Although John had what is euphemistically known as a “big personality,” he wasn’t a loud, commandeering person by nature. He was, at his best, actually pretty modest. He didn’t believe in grand gestures and knew the world wasn’t likely to get better through big-plan magical thinking. He was too much of a small-town banker, and a Marine, to buy into that. The world gets better when we as human beings get better, and the only place that can happen is inside us, in our mysterious, individual hearts.

When John died, and the calls started coming in, the people closest to him remarked, first of all, at how much unreasonable laughter there was when recalling and remembering the man. Laughter, and joy. It would be hard to think of another person who made as many people mad as John had over the years while remaining so purely and beautifully loved by those same people. Some of us are grudge holders.
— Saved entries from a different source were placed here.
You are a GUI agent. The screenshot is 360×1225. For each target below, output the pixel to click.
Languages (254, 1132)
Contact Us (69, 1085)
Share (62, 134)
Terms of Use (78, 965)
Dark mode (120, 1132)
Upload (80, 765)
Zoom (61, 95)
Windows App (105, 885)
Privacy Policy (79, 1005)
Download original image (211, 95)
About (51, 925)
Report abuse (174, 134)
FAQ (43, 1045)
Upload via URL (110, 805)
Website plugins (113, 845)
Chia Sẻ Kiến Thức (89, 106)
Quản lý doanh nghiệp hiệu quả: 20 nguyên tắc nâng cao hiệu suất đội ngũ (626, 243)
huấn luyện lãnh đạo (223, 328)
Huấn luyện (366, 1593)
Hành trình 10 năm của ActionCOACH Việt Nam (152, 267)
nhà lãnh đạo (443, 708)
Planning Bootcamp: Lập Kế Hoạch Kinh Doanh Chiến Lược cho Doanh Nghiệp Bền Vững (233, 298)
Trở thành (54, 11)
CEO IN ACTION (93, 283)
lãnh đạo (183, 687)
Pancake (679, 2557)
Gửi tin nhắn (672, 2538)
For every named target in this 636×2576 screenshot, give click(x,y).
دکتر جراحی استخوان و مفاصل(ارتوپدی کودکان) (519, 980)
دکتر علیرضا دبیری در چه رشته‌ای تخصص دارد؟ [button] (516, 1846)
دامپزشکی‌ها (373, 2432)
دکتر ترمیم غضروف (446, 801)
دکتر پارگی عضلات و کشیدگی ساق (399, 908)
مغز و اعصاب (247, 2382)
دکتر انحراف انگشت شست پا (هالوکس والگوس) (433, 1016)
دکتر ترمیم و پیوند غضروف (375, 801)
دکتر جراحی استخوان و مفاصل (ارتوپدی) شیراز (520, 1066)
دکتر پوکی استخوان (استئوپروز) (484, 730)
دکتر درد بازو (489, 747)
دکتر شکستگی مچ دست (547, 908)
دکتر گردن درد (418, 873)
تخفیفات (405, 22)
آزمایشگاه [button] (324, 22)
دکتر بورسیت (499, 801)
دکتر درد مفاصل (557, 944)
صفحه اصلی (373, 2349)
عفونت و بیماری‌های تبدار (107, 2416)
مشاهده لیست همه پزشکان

John C. Bissell was a grudge melter, a grudge annihilator.

John is survived by his wife Carolyn; his sons, John (Laura) and Tom (Trisha Miller); his granddaughters, Amy and Natalie and Mina; his brother, Paul (Ann); his sister, Alicia; and numerous cousins, nephews, and nieces. He is also survived by all who loved him, which is to say almost everyone he ever met.

John Bissell made the world just a little bit better, which, as he knew, and taught us, is both a lot and exactly enough. Our beloved husband, father, brother, and grandpa: your long tour of duty is finally over.

A celebration of John’s life is being planned for the summer of 2021. In lieu of flowers, the Bissell family requests a donation in John's name to Bay College.